**Directions for this task**
Can you extract every line of the listing below and reproduce each one character for character?
(begin)
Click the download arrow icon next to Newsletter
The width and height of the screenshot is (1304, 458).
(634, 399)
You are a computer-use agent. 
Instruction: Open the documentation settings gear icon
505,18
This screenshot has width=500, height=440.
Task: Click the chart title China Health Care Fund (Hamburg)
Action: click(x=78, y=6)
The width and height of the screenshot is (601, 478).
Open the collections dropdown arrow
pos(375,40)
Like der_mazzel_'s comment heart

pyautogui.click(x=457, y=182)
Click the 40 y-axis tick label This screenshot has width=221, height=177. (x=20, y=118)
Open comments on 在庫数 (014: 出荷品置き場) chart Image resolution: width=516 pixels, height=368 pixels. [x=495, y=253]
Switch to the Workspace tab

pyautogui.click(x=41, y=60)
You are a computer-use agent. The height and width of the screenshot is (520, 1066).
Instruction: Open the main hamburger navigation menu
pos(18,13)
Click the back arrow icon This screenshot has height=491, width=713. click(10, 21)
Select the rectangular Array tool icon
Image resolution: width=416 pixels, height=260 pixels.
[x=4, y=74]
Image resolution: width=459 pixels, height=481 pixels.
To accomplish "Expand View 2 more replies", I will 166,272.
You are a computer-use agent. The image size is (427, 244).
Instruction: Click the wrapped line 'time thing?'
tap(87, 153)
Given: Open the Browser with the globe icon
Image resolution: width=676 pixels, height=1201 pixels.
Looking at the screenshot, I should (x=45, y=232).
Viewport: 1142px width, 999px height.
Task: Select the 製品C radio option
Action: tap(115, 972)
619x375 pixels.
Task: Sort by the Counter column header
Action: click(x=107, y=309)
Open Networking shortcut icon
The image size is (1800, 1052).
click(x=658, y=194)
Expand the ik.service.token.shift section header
(end)
**Written response**
Click the download arrow icon next to Newsletter
The width and height of the screenshot is (1304, 458).
(634, 399)
You are a computer-use agent. 
Instruction: Open the documentation settings gear icon
505,18
This screenshot has width=500, height=440.
Task: Click the chart title China Health Care Fund (Hamburg)
Action: click(x=78, y=6)
The width and height of the screenshot is (601, 478).
Open the collections dropdown arrow
pos(375,40)
Like der_mazzel_'s comment heart

pyautogui.click(x=457, y=182)
Click the 40 y-axis tick label This screenshot has width=221, height=177. (x=20, y=118)
Open comments on 在庫数 (014: 出荷品置き場) chart Image resolution: width=516 pixels, height=368 pixels. [x=495, y=253]
Switch to the Workspace tab

pyautogui.click(x=41, y=60)
You are a computer-use agent. The height and width of the screenshot is (520, 1066).
Instruction: Open the main hamburger navigation menu
pos(18,13)
Click the back arrow icon This screenshot has height=491, width=713. click(10, 21)
Select the rectangular Array tool icon
Image resolution: width=416 pixels, height=260 pixels.
[x=4, y=74]
Image resolution: width=459 pixels, height=481 pixels.
To accomplish "Expand View 2 more replies", I will 166,272.
You are a computer-use agent. The image size is (427, 244).
Instruction: Click the wrapped line 'time thing?'
tap(87, 153)
Given: Open the Browser with the globe icon
Image resolution: width=676 pixels, height=1201 pixels.
Looking at the screenshot, I should (x=45, y=232).
Viewport: 1142px width, 999px height.
Task: Select the 製品C radio option
Action: tap(115, 972)
619x375 pixels.
Task: Sort by the Counter column header
Action: click(x=107, y=309)
Open Networking shortcut icon
The image size is (1800, 1052).
click(x=658, y=194)
Expand the ik.service.token.shift section header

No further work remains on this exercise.